[Data records]
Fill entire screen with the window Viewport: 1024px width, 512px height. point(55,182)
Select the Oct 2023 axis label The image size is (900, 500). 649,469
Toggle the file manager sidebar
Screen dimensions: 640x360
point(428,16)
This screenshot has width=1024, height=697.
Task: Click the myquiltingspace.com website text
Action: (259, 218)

Your objective – Would you repeat each of the lines above exactly?

Response below –
Fill entire screen with the window Viewport: 1024px width, 512px height. point(55,182)
Select the Oct 2023 axis label The image size is (900, 500). 649,469
Toggle the file manager sidebar
Screen dimensions: 640x360
point(428,16)
This screenshot has width=1024, height=697.
Task: Click the myquiltingspace.com website text
Action: (259, 218)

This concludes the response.